Beyond that, the decision, at least for the public, involves choices between colliding national and religious values such as the army's never leaving a soldier behind, as Arad's supporters argue is being done, and a centuries-old Jewish tradition of redeeming prisoners like Tannenbaum. Another cherished Jewish value, that of bringing the dead to burial in Israel, also factors into the equation, scholars add.
"There are dilemmas upon dilemmas here," says Avi Ravitzky, a professor of Jewish thought at the Hebrew University. Professor Ravitzky believes that Israel's willingness to release so many prisoners, including Mr. Dirani, shows that the ethic of redeeming prisoners lives on.
But he stresses that when Jews were held for ransom in Medieval Europe, the communities trying to rescue them weighed whether paying enormous sums would invite further abductions. And, he adds, in this instance, the ethic of bringing the corpses of soldiers to burial would have to take second place to the well-being of the living, according to Jewish law.
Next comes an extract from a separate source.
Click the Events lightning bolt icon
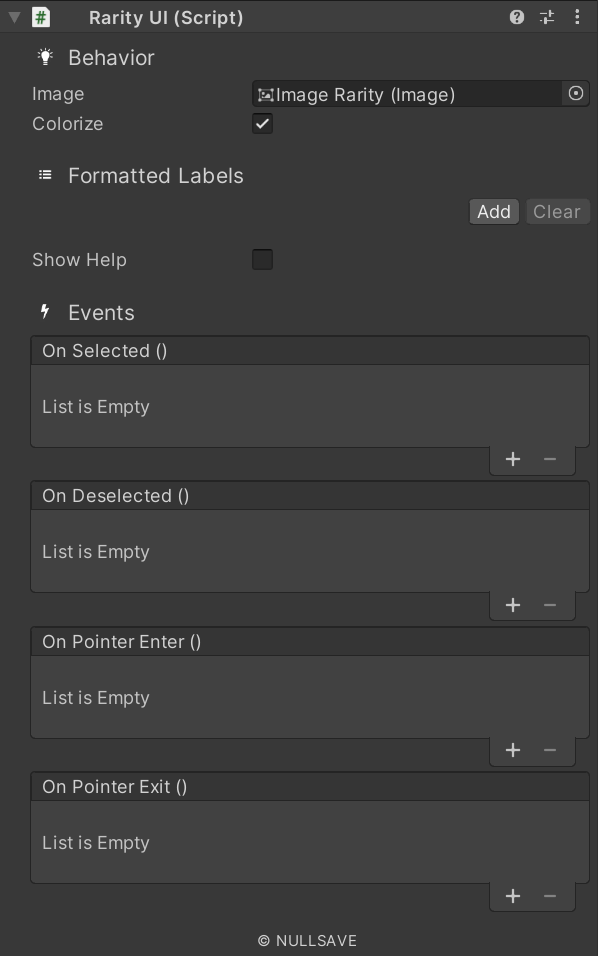This screenshot has height=956, width=598. [x=44, y=312]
To decide, he says, it must be gauged whether the Arab prisoners being freed are potentially dangerous.
Some 20 reservist airmen who knew Arad protested as the cabinet met, accusing Sharon of "abandoning a soldier in the field." A recent Defense Ministry report concluded that Israel should act on the assumption that Arad is still alive, even though there has been no trace of him since the late 1980s, when he was believed to have been transferred to Iranian custody.
His former flight instructor, who identified himself only as Colonel Dan, says: "Israel is closing the chapter without Ron. Just as the air force is asked to complete its mission, so should the government. Half a mission is not a mission."
The ethos of not leaving a soldier behind dates back to before the establishment of the state to the Haganah Jewish underground, and it was intensified in the years after Israel's establishment in 1948, according to Zeev Schiff, the military analyst for the Ha'aretz newspaper.
"According to this, a soldier must know that no matter what happens, he won't be left behind wounded, as a prisoner, or even his corpse," Mr. Schiff says, adding that it was also recognized that the ethos should not be taken to such extremes as to sacrifice soldiers to retrieve a body.
In Schiff's view, the idea that Arad must be saved was the driving force behind the decision to kidnap Dirani from Ksarnaba village in a risky helicopter operation. Dirani had earlier had custody over Arad in his capacity as security chief for the Lebanese Amal militia.
The ethos has also guided lopsided prisoner swaps over the years, including a 1985 deal in which Israel freed more than a 1,000 Palestinian prisoners in exchange for three Israeli soldiers.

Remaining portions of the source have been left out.